_EXERCISE GOAL_
Only the lines of the listing below that run from the line with "You are a computer-use agent." through the line with "Re-enable the Bar -> Teste account" are to be set down, word for word. Pictures stay out.

_EXCERPTED RECORDS_

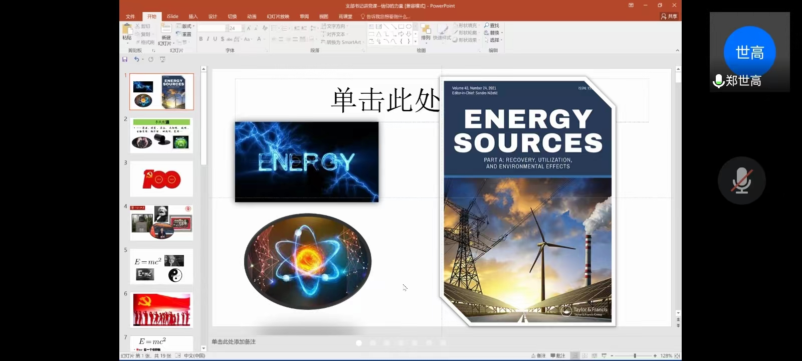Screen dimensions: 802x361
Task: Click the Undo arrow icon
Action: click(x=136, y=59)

--

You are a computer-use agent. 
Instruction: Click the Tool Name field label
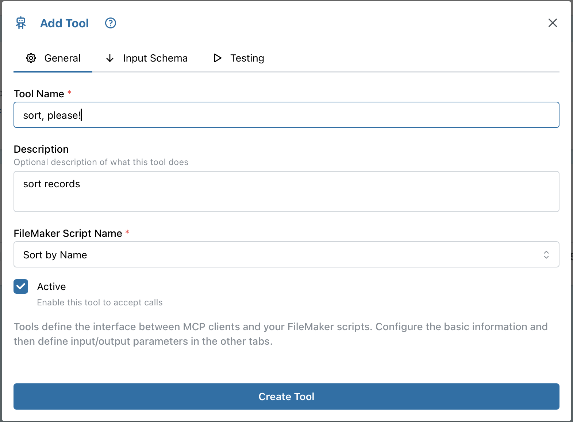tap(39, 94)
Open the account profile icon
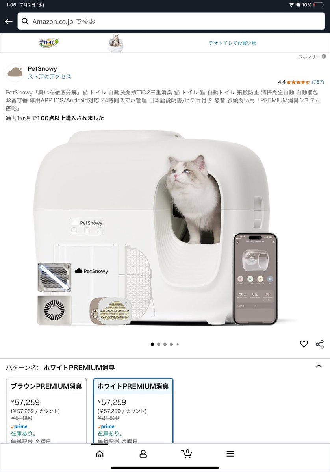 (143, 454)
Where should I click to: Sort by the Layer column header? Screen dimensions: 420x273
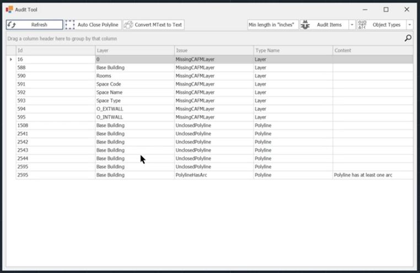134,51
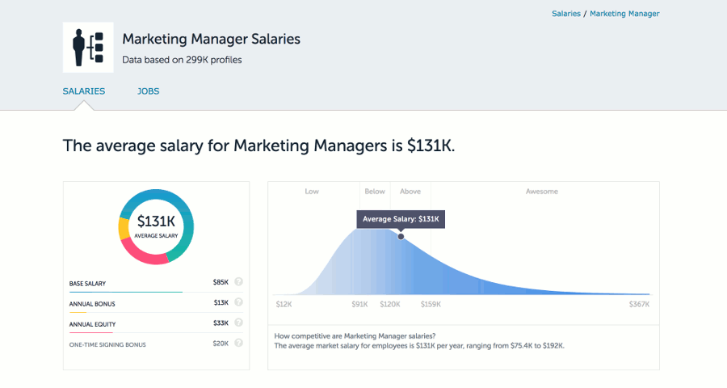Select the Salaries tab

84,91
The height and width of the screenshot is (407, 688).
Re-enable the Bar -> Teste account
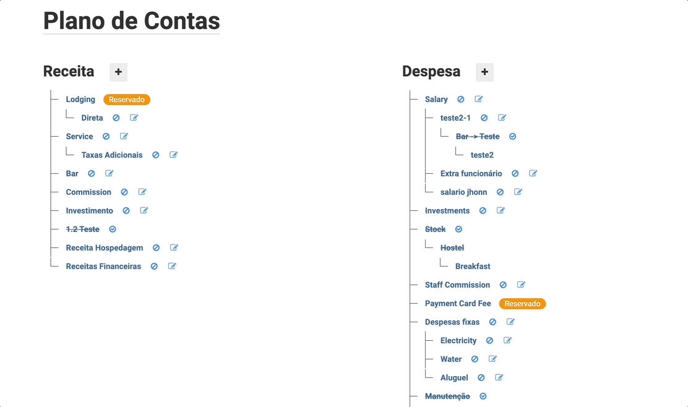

* * *

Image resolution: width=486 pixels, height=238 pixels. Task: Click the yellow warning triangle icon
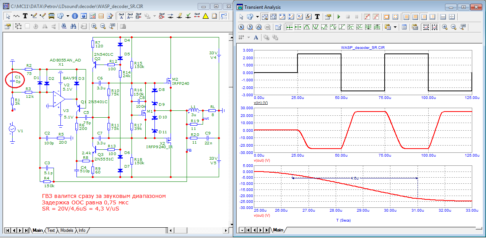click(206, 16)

_YOUR SOLUTION_
You are a computer-use agent. 
Instruction: Click the Tool Name field label
tap(39, 94)
Open the account profile icon
 (143, 454)
Where should I click to: Sort by the Layer column header? Screen dimensions: 420x273
134,51
Select the Salaries tab

84,91
The height and width of the screenshot is (407, 688).
Re-enable the Bar -> Teste account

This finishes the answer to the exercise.